╭─ Records

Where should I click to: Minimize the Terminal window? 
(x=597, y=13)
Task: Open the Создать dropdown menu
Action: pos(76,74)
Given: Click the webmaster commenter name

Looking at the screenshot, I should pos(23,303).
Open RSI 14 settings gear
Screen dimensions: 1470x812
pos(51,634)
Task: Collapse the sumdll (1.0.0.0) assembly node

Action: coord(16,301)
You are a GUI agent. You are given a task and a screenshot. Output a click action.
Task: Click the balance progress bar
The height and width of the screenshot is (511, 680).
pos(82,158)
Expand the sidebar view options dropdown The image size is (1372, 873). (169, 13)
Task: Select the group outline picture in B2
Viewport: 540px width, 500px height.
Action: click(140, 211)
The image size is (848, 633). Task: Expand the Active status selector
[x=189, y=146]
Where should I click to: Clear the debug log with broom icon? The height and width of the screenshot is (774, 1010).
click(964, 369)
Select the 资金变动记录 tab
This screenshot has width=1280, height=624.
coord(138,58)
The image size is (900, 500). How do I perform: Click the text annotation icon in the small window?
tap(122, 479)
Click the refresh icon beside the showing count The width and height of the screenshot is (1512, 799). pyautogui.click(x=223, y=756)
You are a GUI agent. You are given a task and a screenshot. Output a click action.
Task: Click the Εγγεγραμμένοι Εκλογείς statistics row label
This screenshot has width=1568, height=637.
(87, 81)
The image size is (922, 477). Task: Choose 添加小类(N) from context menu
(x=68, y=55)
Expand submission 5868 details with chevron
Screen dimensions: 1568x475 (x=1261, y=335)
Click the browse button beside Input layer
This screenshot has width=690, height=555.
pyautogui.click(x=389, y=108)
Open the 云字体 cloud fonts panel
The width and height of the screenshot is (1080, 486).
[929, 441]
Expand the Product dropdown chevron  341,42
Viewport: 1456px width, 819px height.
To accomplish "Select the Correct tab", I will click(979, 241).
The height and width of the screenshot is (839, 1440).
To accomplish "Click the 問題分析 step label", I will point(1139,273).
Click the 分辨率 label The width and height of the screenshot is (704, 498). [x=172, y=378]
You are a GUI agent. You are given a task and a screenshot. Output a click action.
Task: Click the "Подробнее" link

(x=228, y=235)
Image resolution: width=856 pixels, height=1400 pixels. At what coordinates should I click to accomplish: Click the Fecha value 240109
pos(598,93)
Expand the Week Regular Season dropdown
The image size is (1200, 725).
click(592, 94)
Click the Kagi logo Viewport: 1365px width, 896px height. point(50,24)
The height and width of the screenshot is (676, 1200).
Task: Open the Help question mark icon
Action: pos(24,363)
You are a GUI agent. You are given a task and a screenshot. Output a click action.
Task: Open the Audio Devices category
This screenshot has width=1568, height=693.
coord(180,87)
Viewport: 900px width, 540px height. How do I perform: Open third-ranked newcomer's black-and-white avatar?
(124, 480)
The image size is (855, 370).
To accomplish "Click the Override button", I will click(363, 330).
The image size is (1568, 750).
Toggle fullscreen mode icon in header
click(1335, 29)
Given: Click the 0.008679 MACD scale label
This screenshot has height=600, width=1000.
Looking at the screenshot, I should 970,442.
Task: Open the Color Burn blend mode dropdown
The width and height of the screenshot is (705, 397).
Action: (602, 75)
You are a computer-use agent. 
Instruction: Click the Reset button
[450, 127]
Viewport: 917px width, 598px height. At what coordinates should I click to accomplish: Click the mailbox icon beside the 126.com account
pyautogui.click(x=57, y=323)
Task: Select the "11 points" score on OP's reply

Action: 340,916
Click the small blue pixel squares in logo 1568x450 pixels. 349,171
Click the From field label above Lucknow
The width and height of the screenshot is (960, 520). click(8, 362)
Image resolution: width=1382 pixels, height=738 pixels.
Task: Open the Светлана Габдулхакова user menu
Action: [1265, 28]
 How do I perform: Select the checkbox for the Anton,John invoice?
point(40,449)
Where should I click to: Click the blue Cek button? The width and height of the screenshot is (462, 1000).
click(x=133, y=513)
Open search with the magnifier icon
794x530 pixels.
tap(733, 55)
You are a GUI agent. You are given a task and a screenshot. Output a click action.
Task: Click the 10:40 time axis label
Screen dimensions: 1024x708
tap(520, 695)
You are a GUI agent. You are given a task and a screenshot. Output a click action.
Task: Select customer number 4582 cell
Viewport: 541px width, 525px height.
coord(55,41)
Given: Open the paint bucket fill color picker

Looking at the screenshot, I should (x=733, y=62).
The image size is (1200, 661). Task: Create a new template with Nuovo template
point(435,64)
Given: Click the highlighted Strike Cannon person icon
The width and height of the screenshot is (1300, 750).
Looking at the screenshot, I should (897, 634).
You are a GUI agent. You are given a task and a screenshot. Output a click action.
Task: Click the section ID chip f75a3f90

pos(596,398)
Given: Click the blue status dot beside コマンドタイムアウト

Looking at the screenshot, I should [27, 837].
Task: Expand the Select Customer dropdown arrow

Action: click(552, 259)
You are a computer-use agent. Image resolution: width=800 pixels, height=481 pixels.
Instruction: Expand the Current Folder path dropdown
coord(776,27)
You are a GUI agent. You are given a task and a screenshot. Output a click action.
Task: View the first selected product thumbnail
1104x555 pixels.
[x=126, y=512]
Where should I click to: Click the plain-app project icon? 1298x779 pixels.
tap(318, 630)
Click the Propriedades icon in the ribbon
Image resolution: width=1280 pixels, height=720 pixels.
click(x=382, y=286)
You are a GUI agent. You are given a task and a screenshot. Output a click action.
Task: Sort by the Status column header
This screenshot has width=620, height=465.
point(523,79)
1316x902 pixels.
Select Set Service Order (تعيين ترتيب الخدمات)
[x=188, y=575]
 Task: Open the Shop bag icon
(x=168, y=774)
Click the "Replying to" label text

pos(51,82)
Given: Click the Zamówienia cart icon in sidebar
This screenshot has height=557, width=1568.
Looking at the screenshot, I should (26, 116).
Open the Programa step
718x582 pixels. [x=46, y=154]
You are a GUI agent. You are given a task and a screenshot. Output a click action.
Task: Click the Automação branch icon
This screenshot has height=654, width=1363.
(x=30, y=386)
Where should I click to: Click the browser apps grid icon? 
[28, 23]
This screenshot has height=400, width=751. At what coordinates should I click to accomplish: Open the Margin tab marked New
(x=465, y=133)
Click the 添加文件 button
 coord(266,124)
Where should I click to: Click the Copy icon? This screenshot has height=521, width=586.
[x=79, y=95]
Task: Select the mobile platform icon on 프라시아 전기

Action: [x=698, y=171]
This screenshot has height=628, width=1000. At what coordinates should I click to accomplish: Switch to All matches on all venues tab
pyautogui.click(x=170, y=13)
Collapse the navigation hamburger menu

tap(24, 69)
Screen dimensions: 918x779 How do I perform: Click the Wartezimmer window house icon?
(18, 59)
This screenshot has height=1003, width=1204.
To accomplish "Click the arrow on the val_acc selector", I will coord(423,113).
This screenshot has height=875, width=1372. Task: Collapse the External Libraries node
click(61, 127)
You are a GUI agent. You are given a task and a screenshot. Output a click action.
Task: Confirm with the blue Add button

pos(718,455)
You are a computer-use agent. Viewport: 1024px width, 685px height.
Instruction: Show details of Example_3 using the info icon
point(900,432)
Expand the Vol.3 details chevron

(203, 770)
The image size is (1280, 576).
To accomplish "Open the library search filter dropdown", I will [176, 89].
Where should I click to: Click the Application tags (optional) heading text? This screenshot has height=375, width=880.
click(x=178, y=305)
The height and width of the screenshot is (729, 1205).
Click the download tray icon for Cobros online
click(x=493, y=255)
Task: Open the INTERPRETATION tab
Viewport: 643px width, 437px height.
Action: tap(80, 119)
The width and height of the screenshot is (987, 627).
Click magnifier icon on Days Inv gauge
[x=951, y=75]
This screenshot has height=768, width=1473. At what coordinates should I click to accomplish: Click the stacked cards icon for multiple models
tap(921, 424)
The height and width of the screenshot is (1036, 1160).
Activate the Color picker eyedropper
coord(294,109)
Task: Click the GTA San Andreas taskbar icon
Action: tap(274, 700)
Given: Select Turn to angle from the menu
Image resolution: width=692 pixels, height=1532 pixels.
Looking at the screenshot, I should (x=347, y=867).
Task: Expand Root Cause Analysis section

╰─

#### Problem details
In the listing above, find the line containing "Viewport: 643px width, 437px height." and the line containing "Given: Select Turn to angle from the menu", then retype both and every line between them exactly, with nothing else.

#### Solved problem
Viewport: 643px width, 437px height.
Action: tap(80, 119)
The width and height of the screenshot is (987, 627).
Click magnifier icon on Days Inv gauge
[x=951, y=75]
This screenshot has height=768, width=1473. At what coordinates should I click to accomplish: Click the stacked cards icon for multiple models
tap(921, 424)
The height and width of the screenshot is (1036, 1160).
Activate the Color picker eyedropper
coord(294,109)
Task: Click the GTA San Andreas taskbar icon
Action: tap(274, 700)
Given: Select Turn to angle from the menu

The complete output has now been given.